**WHAT IS EXPECTED**
Please copy out the portion of the corporation tax group relief passage starting with "In general this" and going on through "new Clauses embody.".

**TEXT**
This is a case where the joint offspring of a consortium is profitable, but its parents are making losses. I think one can add to the argument I adduced last year, and which I shall not repeat, that if this extension of the grouping relief is not allowed, one will see a growth in the pattern which is already operating of companies engaging in partnership operations because by doing so we are able to set off their losses against their profits. But this is bound to be an artificial business arrangement, and one which I should have thought was undesirable. If, however, the Clause is accepted, the case is met, and I hope, therefore, that the Chief Secretary will be able to indicate his acceptance of it this evening.

New Clause 66 is also concerned with this grouping provision for Corporation Tax. It aims to widen the relief slightly in three separate ways. First, as the 1957 Act is drawn a consortium qualifies for relief only if it is 100 per cent. owned by the parent companies. The Chief Secretary will remember that where one is dealing with the grouping of dividends the test is 75 per cent. New Clause 66 suggests that 75 per cent. is fair and will not lead to any undesirable tax avoidance. If some minor loophole is left, I suggest that that will be a small price to pay for the added flexibility which a 75 per cent. test will bring.

10.0 p.m.

The second extension would apply to group relief in the case of a consortium in which the parent company did not necessarily hold shares in the joint offspring but in which some other company in the group had made a loss which was set off against the profits of the joint offspring. This is a small extension, and in the case of a group of companies it seems quite reasonable, because if the pattern is intended to operate both for consortia of companies and subsidiaries and a subsidiary of a parent company makes a loss and a consortium company—of which the parent company is a member— makes a profit, it is not unreasonable that the loss and the profit should be set off against each other.

The third change is a small one, which may at first sight appear to be dangerous but which I believe is not so. That is the case in which a consortium of parent companies owns shares in a holding company which itself owns shares in subsidiaries. If those subsidiaries are all United Kingdom companies, the case is covered by existing law, but if any companies are resident overseas the relief does not apply under the provisions of Section 20(7) of the 1967 Act which defines companies to which the Clause refers as United Kingdom-resident companies.

In general this restriction is right, but it can operate much too restrictively in the circumstances that I have described, in which a holding company is interposed between the consortium parent companies and the subsidiaries. It is quite appropriate that the relief should operate even if some subsidiaries are resident overseas.

These are all useful extensions of Section 20. They all reflect the basic philosophy which that Section intended to embody, namely, that we tax a group of companies broadly on the balance of its profits and losses and do not tax the profits and merely leave the group to carry its losses forward to another year. I have moved the new Clause in a spirit which I hope the Chief Secretary will find sympathetic and I hope that he, in turn, will be sympathetic to the amendments which the new Clauses embody.

**RAW DATA**
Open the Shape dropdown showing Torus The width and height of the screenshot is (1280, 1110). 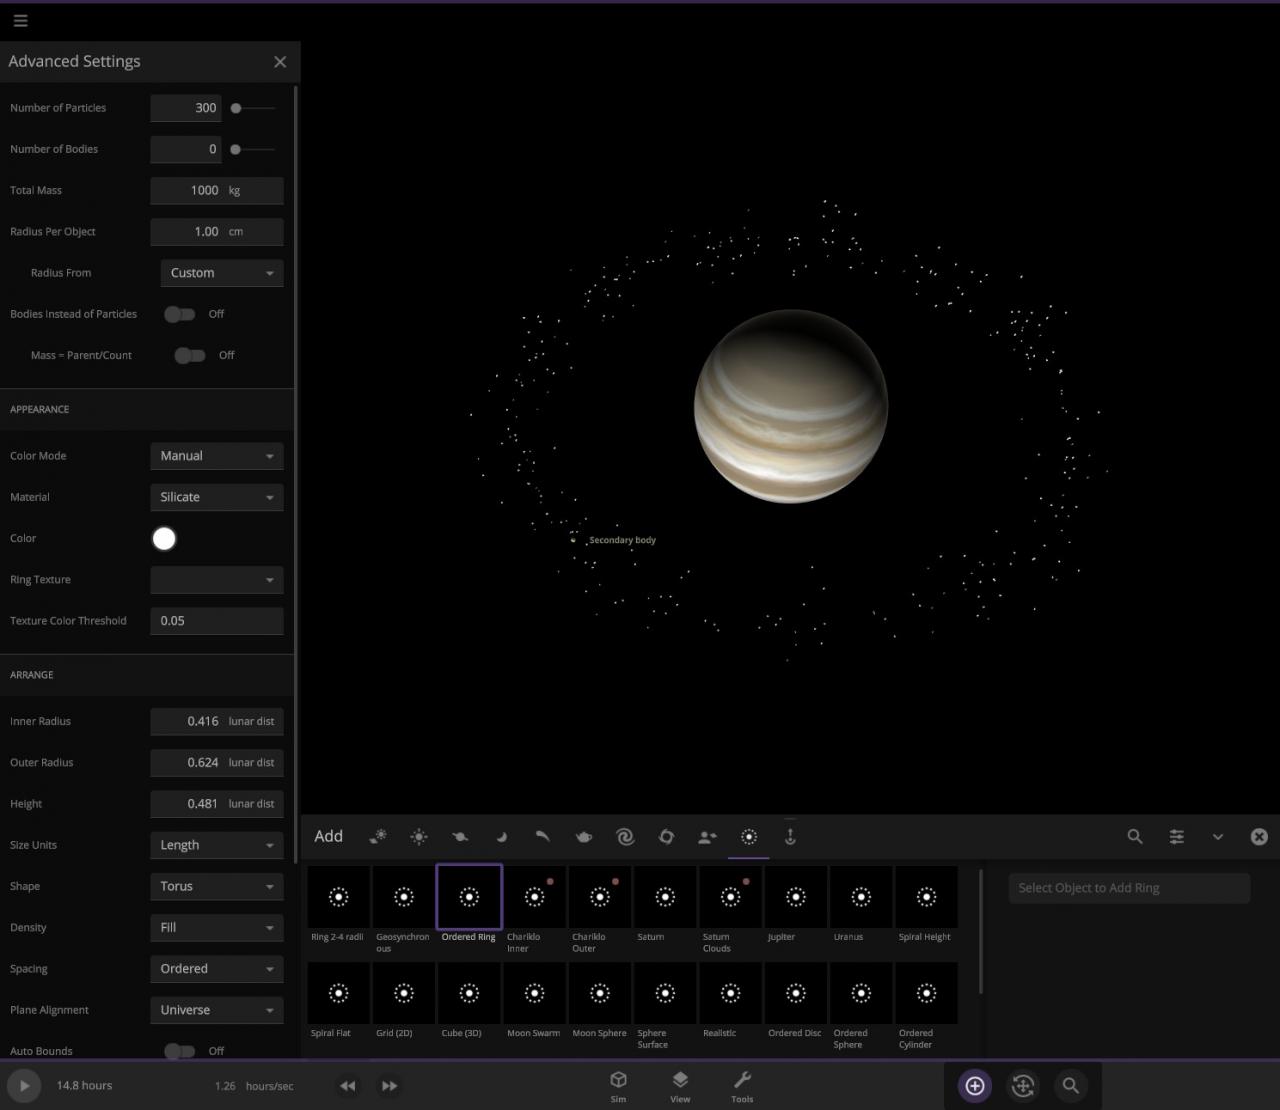pyautogui.click(x=217, y=886)
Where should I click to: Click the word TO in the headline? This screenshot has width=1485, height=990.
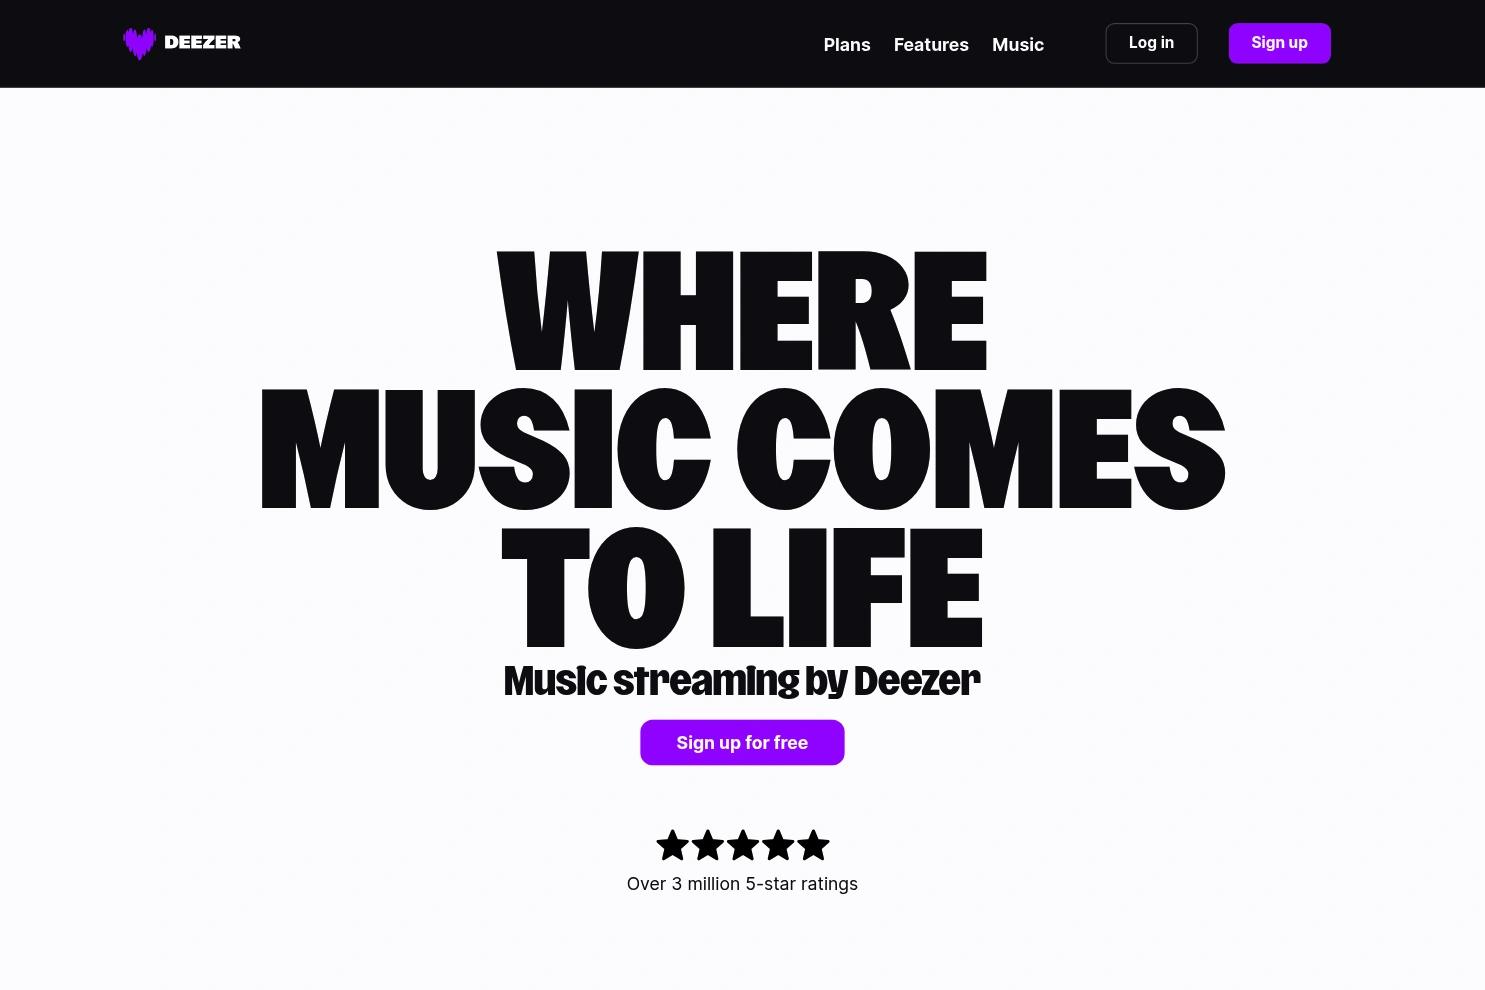point(593,587)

**RESULT**
In general this restriction is right, but it can operate much too restrictively in the circumstances that I have described, in which a holding company is interposed between the consortium parent companies and the subsidiaries. It is quite appropriate that the relief should operate even if some subsidiaries are resident overseas.

These are all useful extensions of Section 20. They all reflect the basic philosophy which that Section intended to embody, namely, that we tax a group of companies broadly on the balance of its profits and losses and do not tax the profits and merely leave the group to carry its losses forward to another year. I have moved the new Clause in a spirit which I hope the Chief Secretary will find sympathetic and I hope that he, in turn, will be sympathetic to the amendments which the new Clauses embody.